▶ FRAGMENTO SELECCIONADO
=====

Publicado en magazine ON (Diarios Grupo Noticias 14/07/2018)
—¡Hala, ahora a leer tebeos!
Eso es lo que dijo, con cierto recelo, una señora cuando al club de lectura llevé por primera vez un cómic. Luego resultó que el tebeo era Maus, de Art Spiegelman, y la señora se hizo fan incondicional del noveno arte, al que además ahora también podemos llamar novela gráfica para que los adultos no nos sintamos culpables por leer tebeos.
Yo también llegué al cómic tarde, sin otro recorrido detrás que Mortadelo y Filemón o Maki Navaja. Fue como vivir una segunda adolescencia. Como cuando entraba al viejo cuarto de los ficheros de la biblioteca e iba recorriendo por orden alfabético los autores, hasta que, en la B, me detuve en Bukowski y después Bukowski me llevó a Fante y Fante a Dalton Trumbo y así.
Con los cómics volví a sentirme de ese modo, muchos años después: un explorador, entre las baldas de la biblioteca: Joann Sfar, Paco Roca, Marjane Satrapi, Patxi Gallego, Alison Bechdel, Guy Delisle… Todavía me queda mucho camino por recorrer pero con la humildad del recién llegado, del diletante, del rubio de bote, me gustaría recomendar desde esta página tres cómics para este verano.

=====

▶ PROBLEMAS
A: Traduce al inglés esta oración del artículo sobre cómics: "Yo también llegué al cómic tarde, sin otro recorrido detrás que Mortadelo y Filemón o Maki Navaja."
B: Cambia "señora" por "lectora" en el pasaje del artículo sobre cómics que va desde "Eso es lo que" hasta "por leer tebeos.", ambos incluidos, y escribe el pasaje resultante.
C: Retoma el artículo sobre cómics a partir de su última oración y continúalo.

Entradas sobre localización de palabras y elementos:
=====

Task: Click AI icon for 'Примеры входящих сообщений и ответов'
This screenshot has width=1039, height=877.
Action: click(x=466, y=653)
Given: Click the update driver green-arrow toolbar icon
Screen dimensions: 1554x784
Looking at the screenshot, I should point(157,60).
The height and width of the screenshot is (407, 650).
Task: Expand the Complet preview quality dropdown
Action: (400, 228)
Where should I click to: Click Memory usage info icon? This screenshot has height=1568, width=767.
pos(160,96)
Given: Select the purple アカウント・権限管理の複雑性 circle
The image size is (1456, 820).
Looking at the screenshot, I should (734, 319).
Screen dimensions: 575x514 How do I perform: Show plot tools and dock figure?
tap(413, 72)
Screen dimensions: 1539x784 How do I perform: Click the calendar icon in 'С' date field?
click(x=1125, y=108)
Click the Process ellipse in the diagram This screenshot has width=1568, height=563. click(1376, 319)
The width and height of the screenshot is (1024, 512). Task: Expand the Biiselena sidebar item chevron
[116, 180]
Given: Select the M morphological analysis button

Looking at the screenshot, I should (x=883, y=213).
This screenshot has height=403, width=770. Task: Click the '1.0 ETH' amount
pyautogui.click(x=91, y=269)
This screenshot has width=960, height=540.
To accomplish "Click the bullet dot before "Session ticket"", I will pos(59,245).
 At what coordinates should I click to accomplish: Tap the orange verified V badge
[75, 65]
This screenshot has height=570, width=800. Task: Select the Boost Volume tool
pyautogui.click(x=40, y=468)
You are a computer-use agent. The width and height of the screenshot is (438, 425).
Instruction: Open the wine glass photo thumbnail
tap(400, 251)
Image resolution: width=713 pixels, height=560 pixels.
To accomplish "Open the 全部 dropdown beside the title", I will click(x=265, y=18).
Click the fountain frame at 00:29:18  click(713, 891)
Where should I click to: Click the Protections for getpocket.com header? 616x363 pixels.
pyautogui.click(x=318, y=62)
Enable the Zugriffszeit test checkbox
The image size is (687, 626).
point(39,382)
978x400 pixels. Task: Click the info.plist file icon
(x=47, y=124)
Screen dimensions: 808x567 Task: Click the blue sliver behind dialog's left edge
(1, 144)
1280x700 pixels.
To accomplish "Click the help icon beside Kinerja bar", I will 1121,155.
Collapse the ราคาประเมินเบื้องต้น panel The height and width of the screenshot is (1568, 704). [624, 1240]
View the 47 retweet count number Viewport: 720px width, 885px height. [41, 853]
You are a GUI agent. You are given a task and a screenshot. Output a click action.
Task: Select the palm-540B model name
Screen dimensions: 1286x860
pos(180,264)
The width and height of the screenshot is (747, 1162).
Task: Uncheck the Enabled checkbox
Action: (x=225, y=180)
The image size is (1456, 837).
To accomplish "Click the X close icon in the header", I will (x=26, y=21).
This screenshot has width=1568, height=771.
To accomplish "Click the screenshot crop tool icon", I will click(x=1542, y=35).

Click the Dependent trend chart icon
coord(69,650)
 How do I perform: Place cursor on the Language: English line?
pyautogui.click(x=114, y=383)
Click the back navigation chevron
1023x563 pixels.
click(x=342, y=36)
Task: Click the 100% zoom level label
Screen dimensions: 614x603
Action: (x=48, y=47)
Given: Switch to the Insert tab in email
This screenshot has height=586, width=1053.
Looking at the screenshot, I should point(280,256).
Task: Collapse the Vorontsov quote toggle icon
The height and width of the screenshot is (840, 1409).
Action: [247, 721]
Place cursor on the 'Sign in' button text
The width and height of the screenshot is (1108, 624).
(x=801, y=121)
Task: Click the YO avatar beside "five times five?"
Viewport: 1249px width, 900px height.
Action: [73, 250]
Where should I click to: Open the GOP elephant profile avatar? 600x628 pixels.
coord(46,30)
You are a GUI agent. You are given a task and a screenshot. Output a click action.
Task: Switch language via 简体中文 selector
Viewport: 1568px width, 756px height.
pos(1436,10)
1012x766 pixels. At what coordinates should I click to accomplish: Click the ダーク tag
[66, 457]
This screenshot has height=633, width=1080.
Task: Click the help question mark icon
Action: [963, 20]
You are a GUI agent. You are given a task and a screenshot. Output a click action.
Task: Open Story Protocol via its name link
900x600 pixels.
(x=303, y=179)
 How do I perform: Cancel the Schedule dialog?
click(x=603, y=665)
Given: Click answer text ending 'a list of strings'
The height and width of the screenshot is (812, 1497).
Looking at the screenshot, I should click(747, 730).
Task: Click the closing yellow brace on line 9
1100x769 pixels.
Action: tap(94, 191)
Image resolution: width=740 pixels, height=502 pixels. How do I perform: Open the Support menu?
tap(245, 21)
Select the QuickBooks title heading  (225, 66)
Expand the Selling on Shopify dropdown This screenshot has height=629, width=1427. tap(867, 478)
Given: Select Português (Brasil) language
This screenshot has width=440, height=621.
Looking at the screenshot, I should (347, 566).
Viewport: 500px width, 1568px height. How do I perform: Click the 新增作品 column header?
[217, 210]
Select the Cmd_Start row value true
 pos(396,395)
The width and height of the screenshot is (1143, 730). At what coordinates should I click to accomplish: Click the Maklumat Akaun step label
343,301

=====

▶ CONJUNTO DE RESPUESTAS
A: I too came to comics late, with nothing more behind me than Mortadelo y Filemón or Maki Navaja.

B:
Eso es lo que dijo, con cierto recelo, una lectora cuando al club de lectura llevé por primera vez un cómic. Luego resultó que el tebeo era Maus, de Art Spiegelman, y la lectora se hizo fan incondicional del noveno arte, al que además ahora también podemos llamar novela gráfica para que los adultos no nos sintamos culpables por leer tebeos.

C:
El primero es El tesoro de Lucio, de Belatz. Publicado por Txalaparta, esta estupenda novela gráfica es una biografía del irreductible anarquista navarro —tal vez el último anarquista vivo— Lucio Urtubia. La leyenda de Lucio es conocida (estuvo, entre otras peripecias, a punto de hundir, falsificando cheques de viaje, al poderosísimo City Bank), pero quizás en este cómic Belatz ha sabido retratar como nadie la personalidad del cascantino, o al menos eso dicen quienes conocen a Lucio, y ha conseguido, sobre todo, transmitir su mensaje, el legado, el verdadero tesoro de Lucio, e inspirar nuevos brotes (“Lucio es el puto amo”, dice La Chula Potra que dijo su hijo de doce años tras leer el cómic). Puede, en fin, que gracias a este cómic, Lucio no sea el último anarquista vivo sino el primero de los que vengan detrás.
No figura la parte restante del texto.